*取り組む課題*.
1. 西粟倉村の教育についての記事によると、「Nest」が設立されたのは何年か。
2. 西粟倉村の教育についての記事を、最後の文の後から書き継ぐこと。

マチジカンでは、岡山県英田郡西粟倉村が起こした地域の好循環=スパイラルアップを4回にわたって特集します。
「百年の森林構想」を2008年に掲げて以降、多様な人が暮らすようになった西粟倉村は村民のウェルビーイングを深く考える段階へと進み、子どもたちが生き生きと輝くための教育が求められています。
西粟倉村特集最終回でお話を聞くのは、西粟倉村の次なるキャッチコピー「生きるを楽しむ」のシンボルプロジェクトとして設立された学習プロデュース団体「一般社団法人Nest」(以下Nest)の福岡要さん。高校がない西粟倉村ならではの未来につながる教育について伺いました。
子どもの好奇心の種を育む「Nest」とは
西粟倉村には、保育園から中学校までありますが、高校がありません。村の子どもたちは中学校を卒業すると進学のために村外へ。そんな子どもたちが旅立つ“15の春”までに、自分らしく生きる力を身につけてほしいという思いから、2020年に「Nest」が設立されました。西粟倉村の学校教育や社会教育など、幅広い教育の場をプロデュースしています。
福岡さん「村内で生まれ育った子どもたちって、保育園からずっといっしょに育っているので、もはや熟年夫婦みたいな関係なんですよね。村外の高校に進学すると、新しい友達の作り方がわからなかったり、運動や勉強で周りと比べてしまったりして自尊心を失ってしまう場合があります。
Nestでは、子どもたちが村を出ても輝けるよう“15の春”までに自分のやりたいことを見つける機会を提供し、『生きる力』を身につけてもらいます」

「Nest」が考える「生きる力」には、「こえる力」と「つながる力」の2つの要素があるのだとか。
福岡さん「1つめの『こえる力』は、裸一貫で自然に放り出されても生きていけるサバイバル能力です。たとえ社会で上手くいかないことがあっても、川で魚が穫れたら『俺、魚獲って食って生きていけるし』と、別ベクトルでも自信を持て、困難を乗り越えていく力につながると思うんです。
2つめの『つながる力』は、そうはいっても社会的な生き物なので他者と上手に折り合いをつけながら自分のやりたいことを実現していく力も身に着けられるように意図しています。
この2つの力を身につけてもらうためには、環境を豊かにし、子どもたちの『やってみたい!』の種を子どもたち自身で見つけ、自分の手で育ててもらうことが大切だと考えています」

*データ一覧*.
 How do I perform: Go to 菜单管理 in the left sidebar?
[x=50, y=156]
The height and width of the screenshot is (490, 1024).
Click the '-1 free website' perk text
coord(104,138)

--

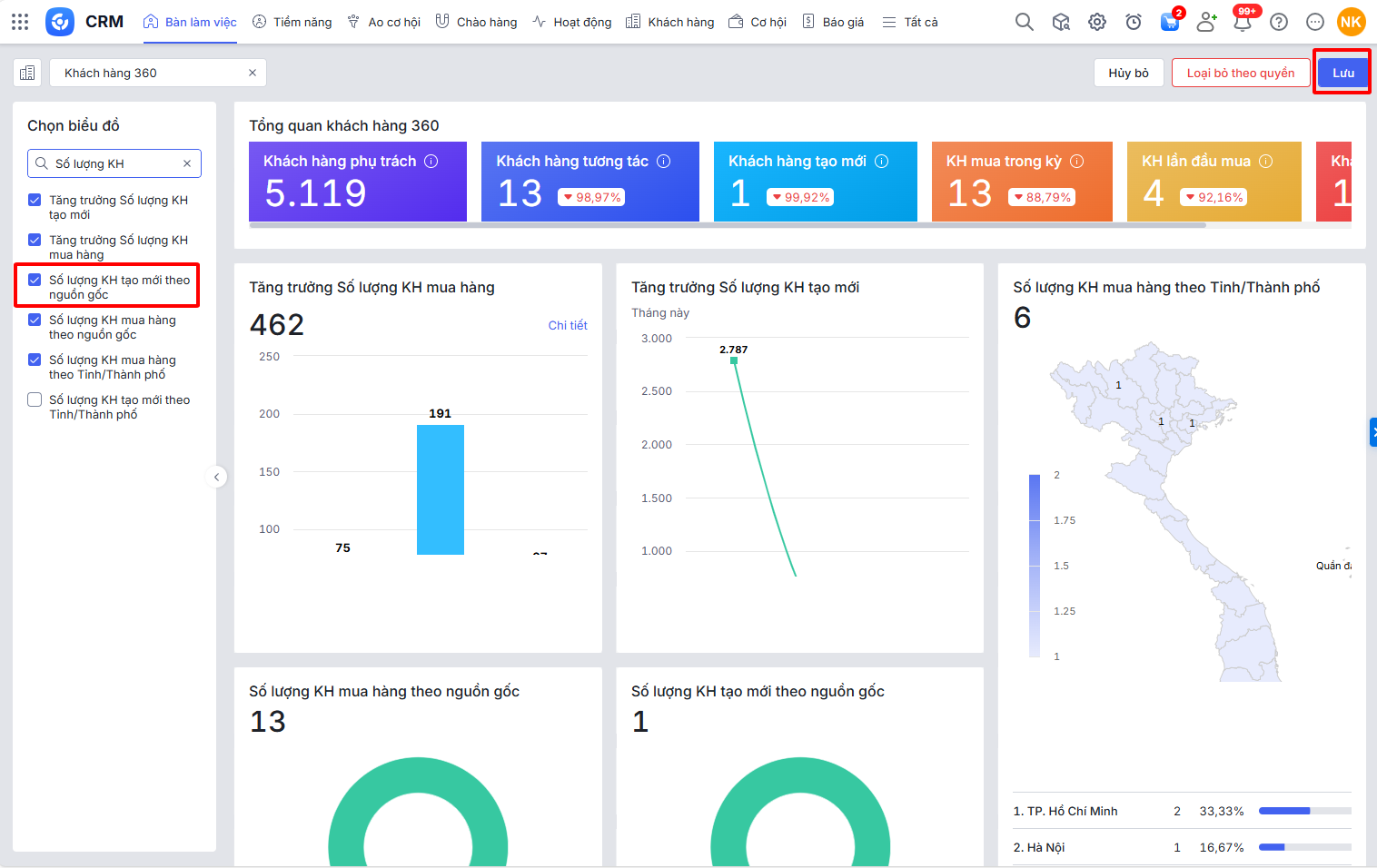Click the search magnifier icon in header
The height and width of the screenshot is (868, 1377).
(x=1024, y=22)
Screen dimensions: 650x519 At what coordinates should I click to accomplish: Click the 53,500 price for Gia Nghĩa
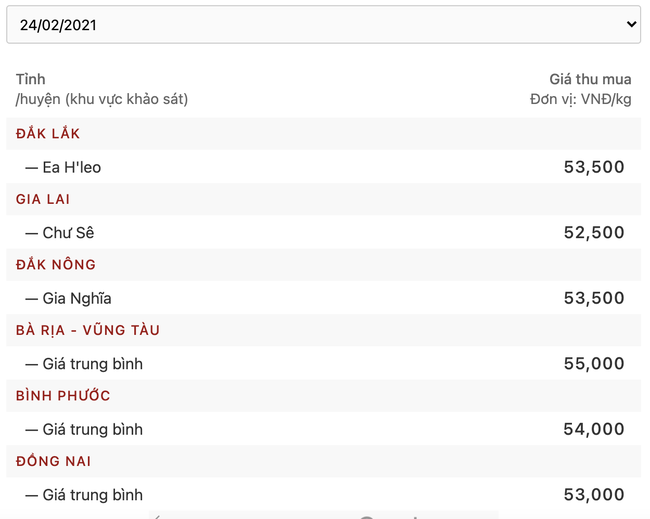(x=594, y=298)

*課題の解答*.
1. 2020年

2.
西粟倉村の子どもたちは、「Nest」で自然いっぱいの地域に飛び出して、生き物を観察したり、畑でサツマイモや玉ねぎを育てたり、協力してマルシェイベントの企画をしたり。
学校で学んだ知識を「生きる力」に変えてもらうための学び場を用意し、「Nest」の活動を通じて得たことをまた学校の学びに活かす。そんなふうに「Nest」では、公教育と社会教育の垣根を超えた好奇心のサイクルをつくっています。
のめり込めるほどの「好き」に出合う学び場「Pocket」
2024年3月には、日本財団の「子ども第三の居場所事業」の助成を受け、Nestが運営する子どものための学び場「Pocket」(ポケット)がオープンしました。

あわくら会館の裏手にある創作館、農産加工所、機会保管庫の3棟をまるっとリノベーション。川や山を遊びつくすための道具が完備された「武器庫」や、ボルタリングができる壁、寝そべりながら観られる映画館などが完備。子どもたちがお小遣いを使えるBOOKS&CAFE「化猫堂」が隣接され、子どもたちの好奇心を掻き立てる場所へと生まれ変わりました。


「Pocket」にやってきた子どもたちの活動は「今日は何をする?」という相談から始まります。
福岡さん「子どもたちにはまず『今日は何をして何時に帰ります』といった活動の予定を立ててもらいます。
自分で考えて、手を動かすことから得られるのが学びだと思うんです。だからPocketでは大人がお膳立てをしたものに参加するのではなく、できる限り子どもたちがやりたいことを考えてもらいます」


森林や川、そこに生息する生き物など、西粟倉村に在る“ほんもの”を使ってさまざまな学びの機会を提供している「Nest」。その中には、子どもたちの自主性が光るプロジェクトもあったのだとか。
福岡さん「馬で登校したいという子どもがいたんです。馬の手配はさすがにこちらでしましたが、『学校には自分でお願いしてごらん』といいました。子どもが自ら校長先生にお話しに行き、『土曜日なら』と許可をいただいて無事に乗馬で登校。ランドセルには人参が入っていましたね(笑)」
そのほか、料理人を目指す子どもが料理を振る舞う食堂を開いたり、貝殻が好きな子どもが岡山大学農学部環境生態学コースの福田宏准教授と一緒に貝殻拾いをしたり、子どもの小さな「やってみたい」体験を重ねるうちに好きなことにのめり込む子どももいるようです。

「Nest」では、地域で暮らしながらプロジェクト学習を実践する「さとのば大学」などの受け入れも行っています。
大学生が子どもたちに伴走して学びの場をつくるなど、20歳前後の世代が少ない西粟倉村において、お兄さん・お姉さん的存在は貴重なんだとか。

福岡さん「自分で「やってみたい!」を実現した村の子どもたちの中には、村を離れてからも『西粟倉村に帰ってきて何かをしたい』と言ってくれる子がいるんです。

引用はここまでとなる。